Toutefois une partie des dommages causés à l’environnement sont bien, de fait, exclus du régime de réparation du préjudice écologique. Tous les préjudices écologiques purs négligeables ne peuvent pas être réparés sur le fondement des articles 1246 et 1247 du code civil. Ce qui contredit les articles 3 et 4 de la Charte de l’environnement qui prévoient bien une réparation de tous les dommages causés à l’environnement. Or un préjudice écologique pur négligeable est bien un dommage causé à l’environnement.

En conclusion, même si le conseil constitutionnel a reconnu la constitutionnalité de l’article 1247 du code civil, sa limitation aux préjudices non négligeable fait naître un doute sur la constitutionnalité de l’article 1247 du code civil et rend la décision critiquable.

  1. L’absence d’intelligibilité et de clarté

En outre, selon les associations, ne pas définir ce qu’est une « atteinte non négligeable aux éléments ou aux fonctions des écosystèmes ou aux bénéfices collectifs tirés par l’homme de l’environnement » méconnaîtrait le principe de clarté de la loi et l’objectif de valeur constitutionnelle d’accessibilité et d’intelligibilité de la loi[3].

Il est vrai que définir ce qui est négligeable ou non donne une certaine subjectivité à la définition du préjudice écologique pur. Le terme négligeable est défini par le Larousse comme quelque chose « Qui peut être négligé, dont on peut ne pas tenir compte ».

Sachant que le droit commence tout juste à tenir compte du préjudice écologique pur, il y aura sans doute plus de préjudices considérés comme négligeables que de préjudices considérés comme non négligeable. Ce qui peut donner un sens plus restrictif à la définition du préjudice écologique pur non négligeable. D’autant plus que le Sénat, lors de ses travaux préparatoires, proposait la formulation « atteintes graves et durables » à l’environnement en lieu et place de « atteinte non négligeable ». Grâce à ces éléments on peut considérer que le préjudice écologique pur non négligeable a une définition plutôt restrictive.

Le Conseil constitutionnel n’a d’ailleurs pas répondu à ce grief dans la version de sa décision publiée au journal officiel. Cela peut avoir plusieurs raisons :

  • Le Conseil constitutionnel n’a censuré que peu de lois sur le fondement de cet objectif à valeur constitutionnelle ;
  • Les indices suscités rendent la définition claire et intelligible pour le Conseil constitutionnel ;
  • Une reconnaissance du préjudice écologique pur est une avancée suffisante pour le droit de l’environnement ;
  • Une définition trop large du préjudice écologique pur multiplierait les recours devant des tribunaux déjà submergés.

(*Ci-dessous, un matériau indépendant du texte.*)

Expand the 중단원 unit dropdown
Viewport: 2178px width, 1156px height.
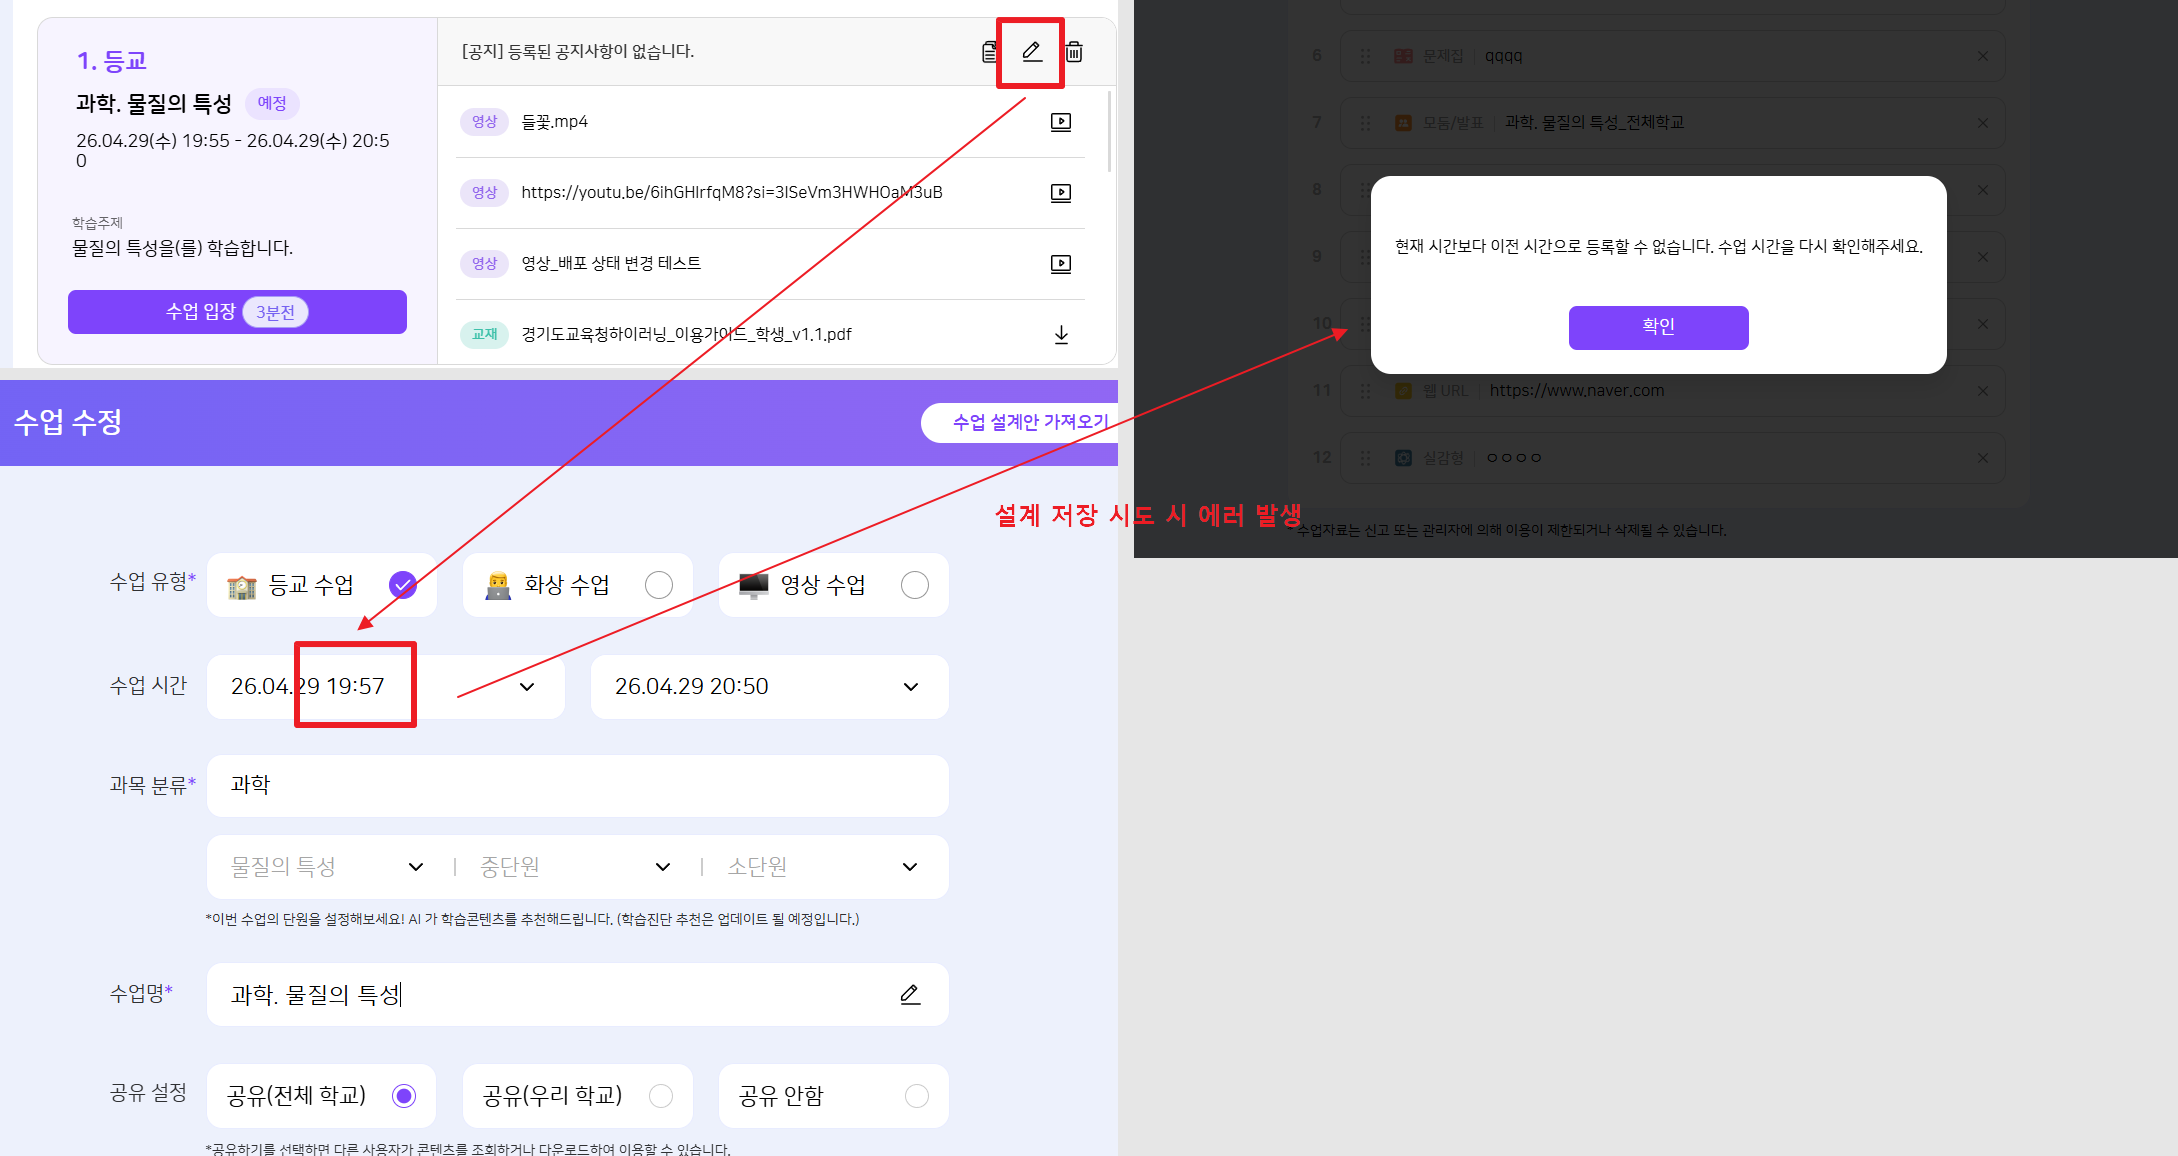662,867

En tout état de cause il semblerait que le préjudice écologique pur soit réservé pour le moment aux dommages environnementaux les plus graves. Ce qu’atteste les quelques exemples de condamnations sur le fondement de l’article 1247 du code civil.

[1] « Toute personne doit, dans les conditions définies par la loi, prévenir les atteintes qu’elle est susceptible de porter à l’environnement ou, à défaut, en limiter les conséquences ».

[2] « Toute personne doit contribuer à la réparation des dommages qu’elle cause à l’environnement, dans les conditions définies par la loi ».